[Dataset entries]
+++

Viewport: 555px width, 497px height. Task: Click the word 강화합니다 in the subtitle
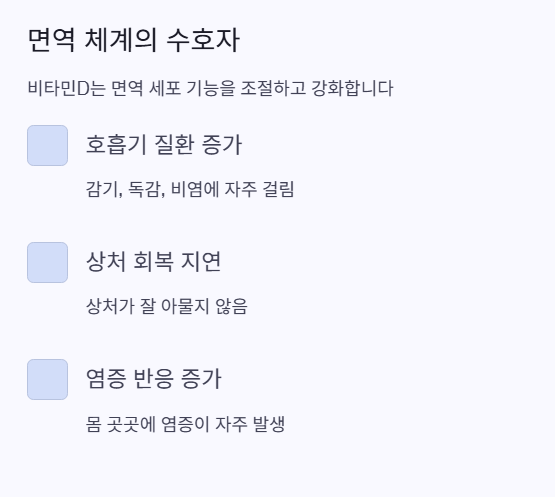(353, 88)
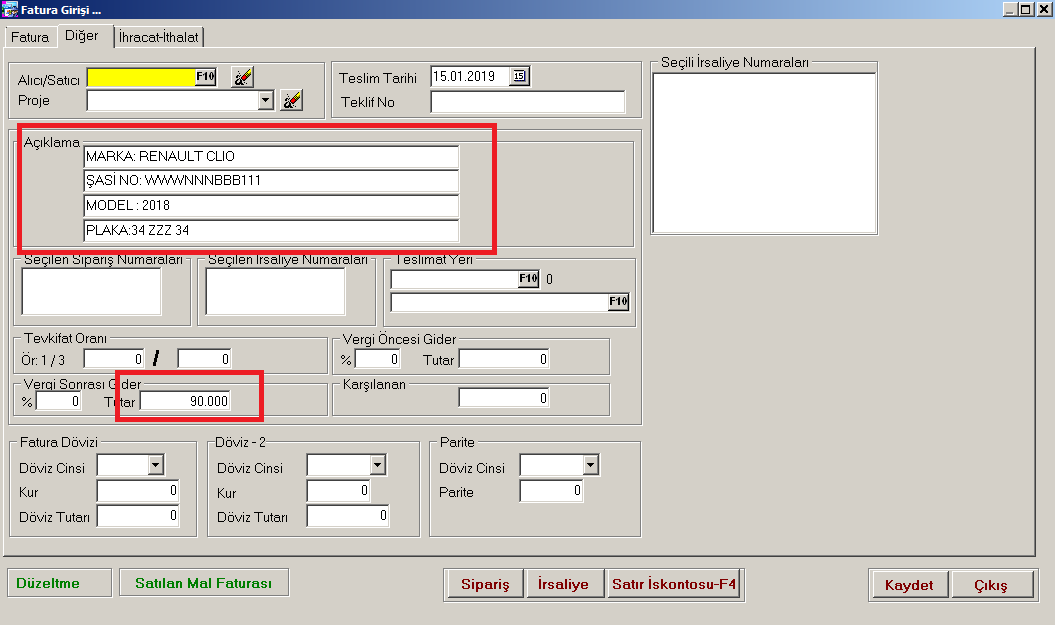This screenshot has width=1055, height=625.
Task: Click the Kaydet button
Action: click(x=908, y=585)
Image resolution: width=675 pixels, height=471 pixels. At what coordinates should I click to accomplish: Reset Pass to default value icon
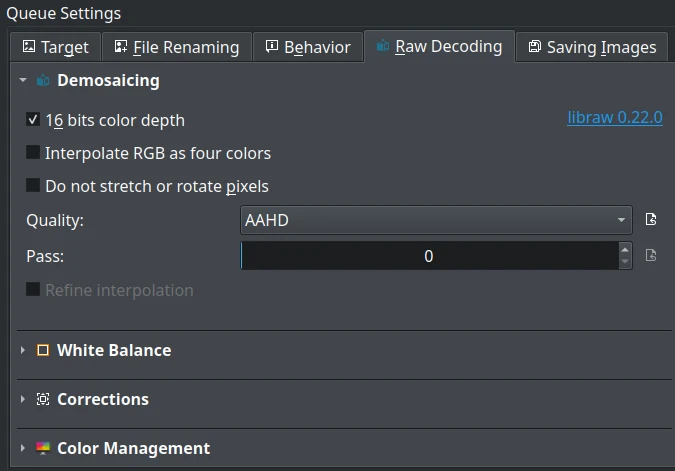[651, 256]
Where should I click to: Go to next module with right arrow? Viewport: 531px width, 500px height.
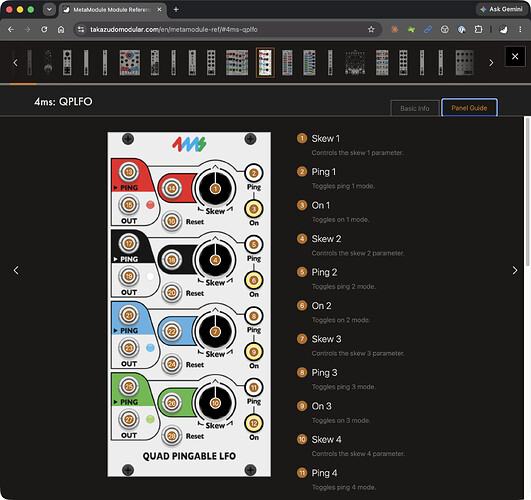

+++

» **Task description**
Please reproduce each entry above word for word and keep the pictures out of the copy.

» **Exercise response**
Viewport: 555px width, 497px height. Task: Click the word 강화합니다 in the subtitle
(353, 88)
This screenshot has width=1055, height=625.
Task: Click the Kaydet button
Action: click(x=908, y=585)
Image resolution: width=675 pixels, height=471 pixels. At what coordinates should I click to accomplish: Reset Pass to default value icon
[651, 256]
Where should I click to: Go to next module with right arrow? Viewport: 531px width, 500px height.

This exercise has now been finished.